The symptoms of a herniation vary from a minor ache in the lower back and buttock, to a more severe pain that radiates down the leg, pins and needles, numbness and weakness. Often the patient leans to one side – to take pressure off that area of the disc that has herniated.
Please note that in rare circumstances, a herniation may cause a loss of control of bowel and bladder functions, which is a medical emergency.
A tear can result to the outside layer of the disc, which can cause local inflammation/swelling which hence irritates the surrounding spinal nerves, resulting in sciatic pain. There is no herniation of the disc contents. It should be noted that some tears can show up on scans in asymptomatic people and thus can be an older injury that has recovered.
The answer is yes, discs do heal and 60-90% of lumbar disc injuries can be treated with a conservative approach, such as chiropractic treatment. (Chui, et al,. 2015).
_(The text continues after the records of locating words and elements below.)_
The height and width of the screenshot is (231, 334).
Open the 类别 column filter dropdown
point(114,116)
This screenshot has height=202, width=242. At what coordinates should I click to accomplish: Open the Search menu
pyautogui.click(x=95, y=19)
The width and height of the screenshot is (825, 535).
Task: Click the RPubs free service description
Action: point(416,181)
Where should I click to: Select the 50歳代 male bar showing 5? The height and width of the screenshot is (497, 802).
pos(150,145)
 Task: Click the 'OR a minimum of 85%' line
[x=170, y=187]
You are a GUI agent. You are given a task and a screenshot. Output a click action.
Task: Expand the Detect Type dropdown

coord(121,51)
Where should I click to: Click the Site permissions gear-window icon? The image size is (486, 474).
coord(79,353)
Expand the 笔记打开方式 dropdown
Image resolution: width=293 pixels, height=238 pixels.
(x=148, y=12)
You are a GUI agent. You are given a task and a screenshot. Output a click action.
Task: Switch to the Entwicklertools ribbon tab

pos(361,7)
Based upon all the different type of injuries that can occur to the discs, it is important to make sure a thorough history and examination is performed. Sometimes an MRI may also be needed to show the extent of the injury and be graded. From then on, we can get a clearer picture of what the recovery time will be like for such an injury.
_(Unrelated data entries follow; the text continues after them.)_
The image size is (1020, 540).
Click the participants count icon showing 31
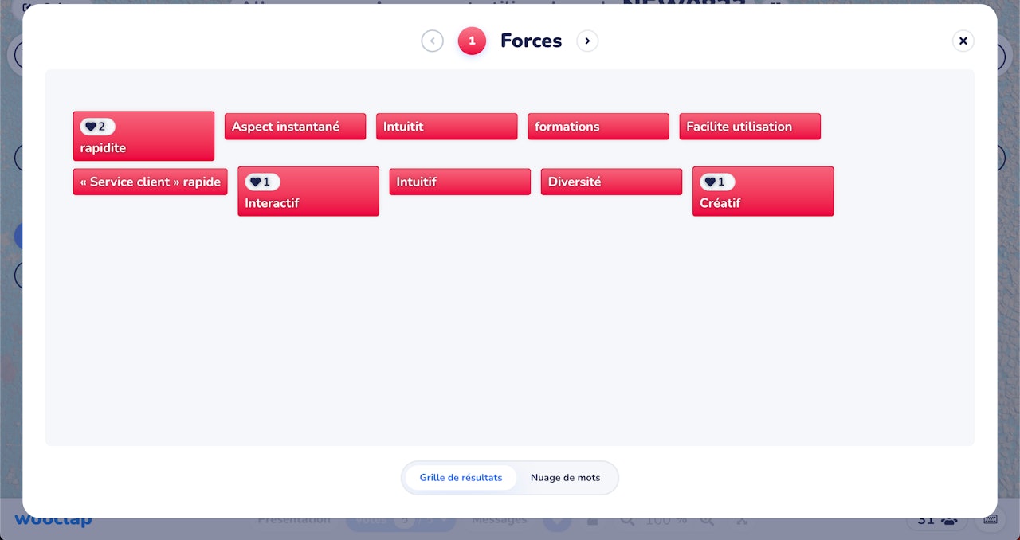(936, 518)
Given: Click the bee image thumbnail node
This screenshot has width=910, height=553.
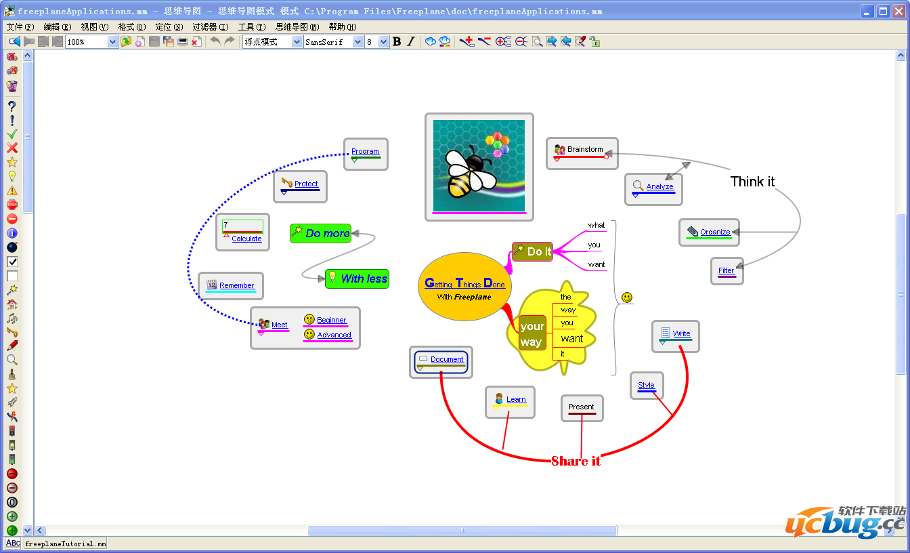Looking at the screenshot, I should pos(479,166).
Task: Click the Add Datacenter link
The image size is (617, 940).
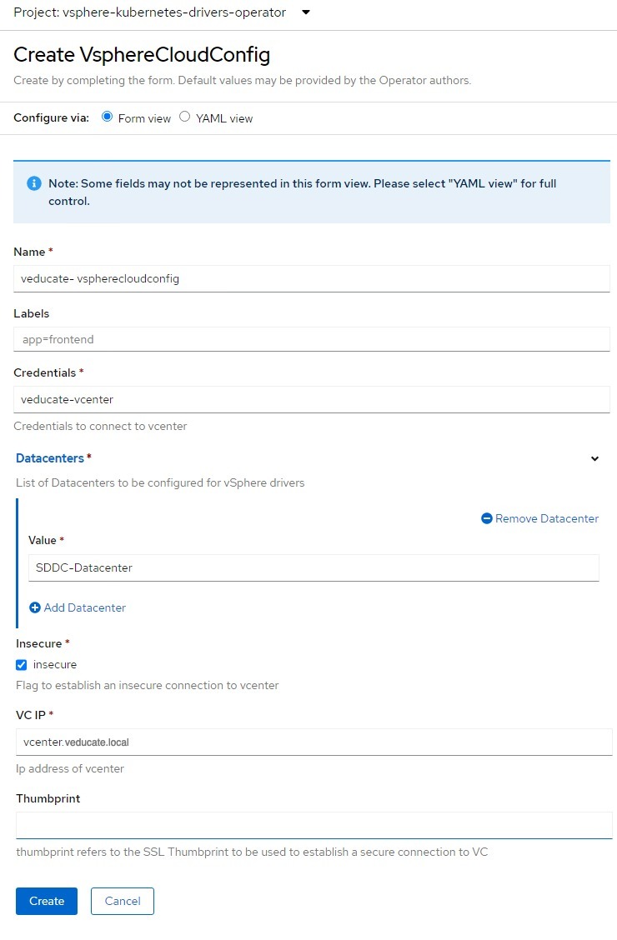Action: pos(84,608)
Brinjikji, P.H. Luetmer, B. Comstock, B.W. Bresnahan, L.E. Chen, R.A. Deyo, S. Halabi, J.A. Turner, A.L. Avins, K. James, J.T. Wald, D.F. Kallmes, J.G. Jarvik. Systematic Literature Review of Imaging Features of Spinal Degeneration in Asymptomatic Populations. American Journal of Neuroradiology Apr 2015, 36 (4) 811-816
Chiu, C. C., Chuang, T. Y., Chang, K. H., Wu, C. H., Lin, P. W., & Hsu, W. Y. (2015). The probability of spontaneous regression of lumbar herniated disc: a systematic review. Clinical rehabilitation, 29(2), 184-195.
Fardon, D. F., & Milette, P. C. (2001). Nomenclature and classification of lumbar disc pathology: recommendations of the combined task forces of the North American Spine Society, American Society of Spine Radiology, and American Society of Neuroradiology. Spine, 26(5), E93-E113.